EXERCISE GOAL » Reproduce the records word for word, apart from the images they contain.

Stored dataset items
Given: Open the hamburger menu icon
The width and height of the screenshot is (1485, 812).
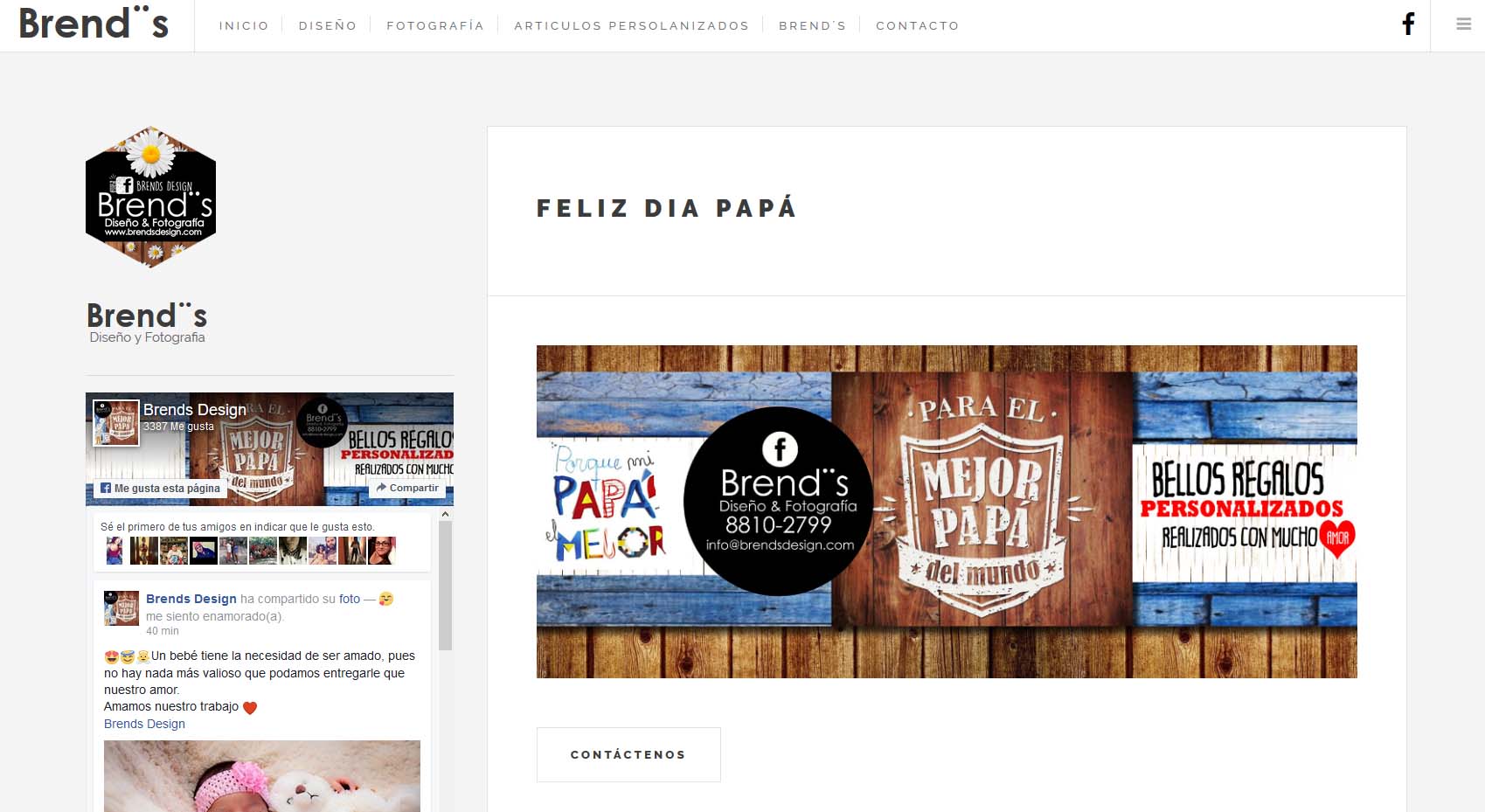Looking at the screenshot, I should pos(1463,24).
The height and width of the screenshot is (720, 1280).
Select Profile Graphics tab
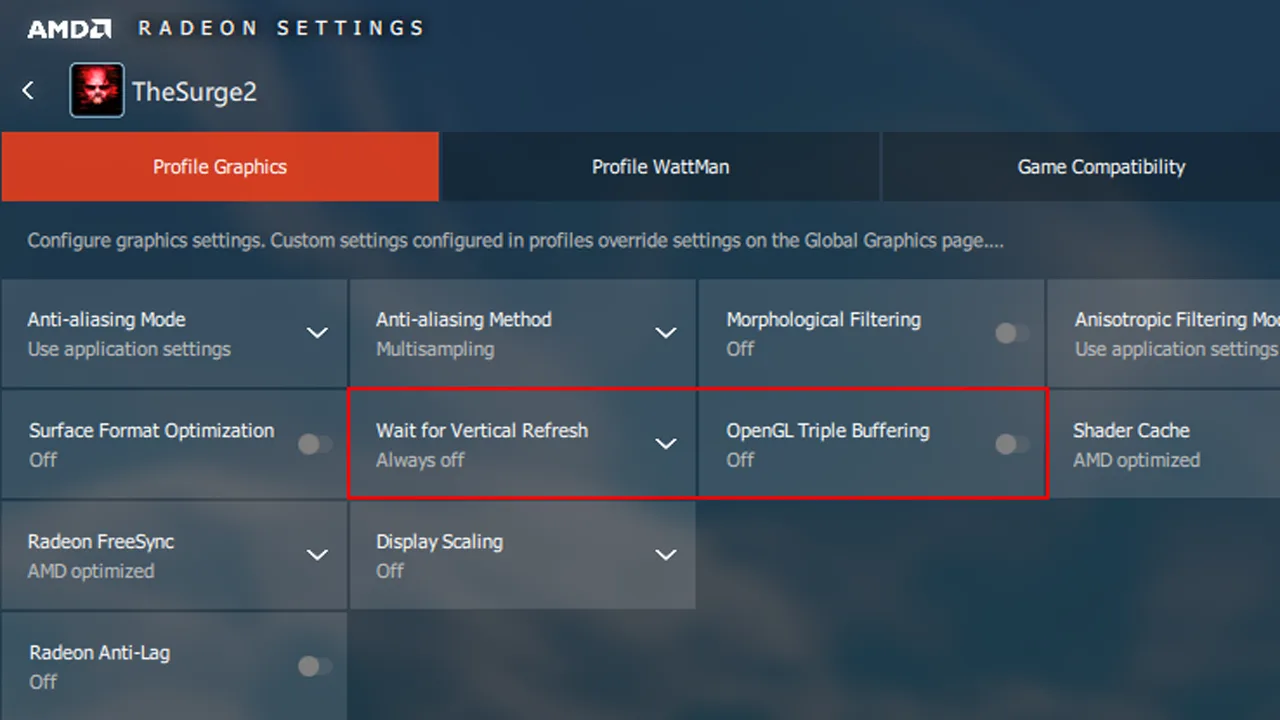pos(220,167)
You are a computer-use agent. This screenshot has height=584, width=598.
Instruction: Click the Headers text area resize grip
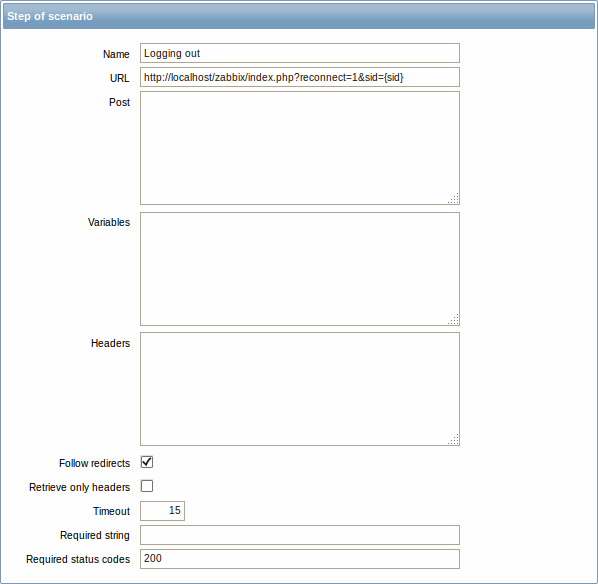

RESPONSE BELOW »
Given: Open the hamburger menu icon
The width and height of the screenshot is (1485, 812).
Looking at the screenshot, I should pos(1463,24).
The height and width of the screenshot is (720, 1280).
Select Profile Graphics tab
pos(220,167)
You are a computer-use agent. This screenshot has height=584, width=598.
Instruction: Click the Headers text area resize grip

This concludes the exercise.